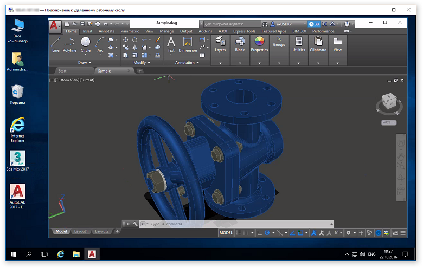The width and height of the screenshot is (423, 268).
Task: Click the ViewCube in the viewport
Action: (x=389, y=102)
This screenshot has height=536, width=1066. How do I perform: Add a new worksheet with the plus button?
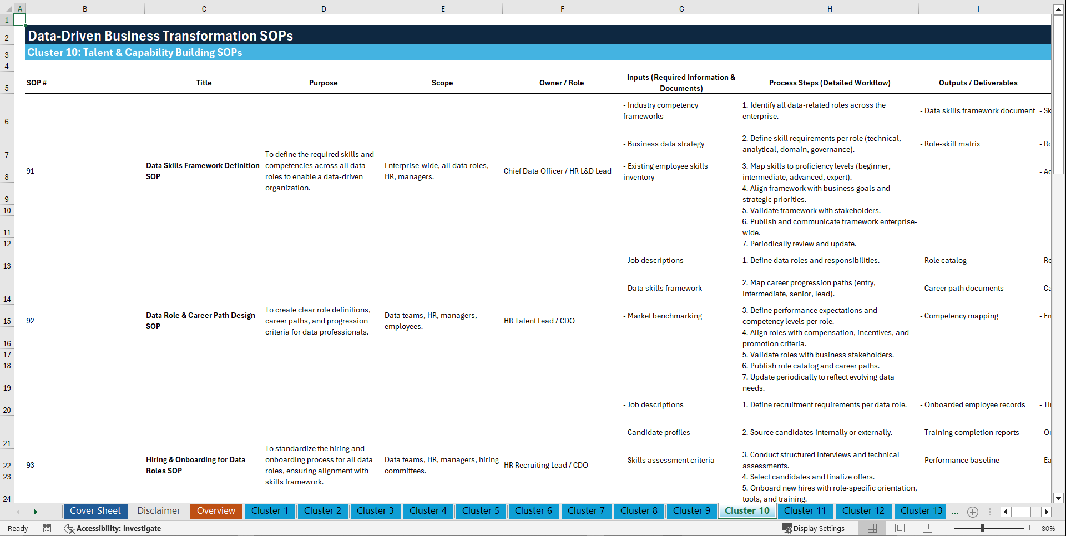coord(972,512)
...
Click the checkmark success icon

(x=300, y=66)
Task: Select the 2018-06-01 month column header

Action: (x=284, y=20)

■ WHAT THE TASK REQUIRES ■
Reproduce verbatim the records above, starting at the line containing "The width and" and ending at the line containing "coord(972,512)", with both of those lines included. Omit the pictures from your answer.

■ RESPONSE ■
The width and height of the screenshot is (423, 268).
Task: Click the ViewCube in the viewport
Action: (x=389, y=102)
This screenshot has height=536, width=1066. How do I perform: Add a new worksheet with the plus button?
coord(972,512)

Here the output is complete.